Quote the lines below word for word.
---------------
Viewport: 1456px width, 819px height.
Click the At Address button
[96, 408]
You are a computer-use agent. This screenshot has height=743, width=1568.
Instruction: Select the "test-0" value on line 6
---------------
> _Solution to the problem_
Viewport: 1456px width, 819px height.
Click the At Address button
[96, 408]
You are a computer-use agent. This screenshot has height=743, width=1568.
Instruction: Select the "test-0" value on line 6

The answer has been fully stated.